I wanted to know: does this spec hold up when a critical, experienced practitioner walks through it? Where does it wobble? Where does it mislead? Where does it promise something the experience doesn't deliver?
They found five problems. All of them were real, and all of them shared the same root cause.
Problem one: the system was putting unconfirmed text into the team brief. When you use Quick Start, the system generates a synthesis of your problem based on your inputs. That synthesis was appearing in the shareable team brief before the user had confirmed it was accurate. Which means the system was trusting its own interpretation more than it trusted the person using it. If the synthesis was slightly wrong, and it easily could be, the brief would carry that error into a meeting room or a Slack channel without the user ever having a chance to correct it.
Problem two: there was no graceful path for uncertainty. If the recommendation landed and it didn't feel right, the user had no way to say "I'm not sure about this." The system assumed its output was accepted. In reality, recommendations land with varying degrees of confidence. Sometimes you need to sit with something before committing. The spec had no room for that.
Problem three: internal labels were leaking into user-facing outputs. "Support from Others" and "Group Uptake" were appearing in team briefs. Those are database names. They're meaningful inside the system. They're meaningless to a creative director reading a brief, or a programme manager reviewing a plan. The translation layer, the thing that converts internal labels into plain language, wasn't running on external outputs.
Problem four: a gating decision was blocking the primary use case. One participant needed the recommendation view to get pre-pilot approval from a stakeholder.
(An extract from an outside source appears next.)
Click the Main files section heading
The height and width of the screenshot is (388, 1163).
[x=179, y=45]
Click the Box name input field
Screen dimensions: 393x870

The spec required check-ins before unlocking certain views, which meant the thing she needed to share for approval was locked behind a step she hadn't completed yet. The gate was in the wrong place.
Problem five: the most important sentence on the page was styled in a way that undermined its authority. The synthesis statement, the system's confirmed interpretation of the user's problem, was displayed in italics. Italics read as provisional, tentative, uncertain. The synthesis should feel like a settled starting point, something the user has confirmed and the system is presenting with confidence. The visual hierarchy was working against the content hierarchy.
Five problems. Same root cause in every case: something that was carefully designed in the spec was losing fidelity on its way to the user's experience.
This is a pattern I've seen before in service design work. The gap between intention and implementation. The designer meant one thing, the spec captured it, and then somewhere between spec and experience, the meaning drifted. Internal logic leaked through. Edge cases weren't handled. Visual signals contradicted the content.
The fix for each individual problem was straightforward. Confirm before publishing. Add an uncertainty path. Run the translation layer on all outputs. Move the gate. Change the typography. Small changes, each of them.
But the larger lesson is the one I'm taking forward. Test your spec as seriously as you'd test your product. The spec is the first version of the product. The problems the researchers found were spec problems, caught before a single line of code was written. That's the right time to find them. Once the spec has bugs, the product will inherit them unless someone intervenes.
I'm grateful to the people who gave their time and their critical eye to this. The findings were uncomfortable and useful in exactly the right proportions.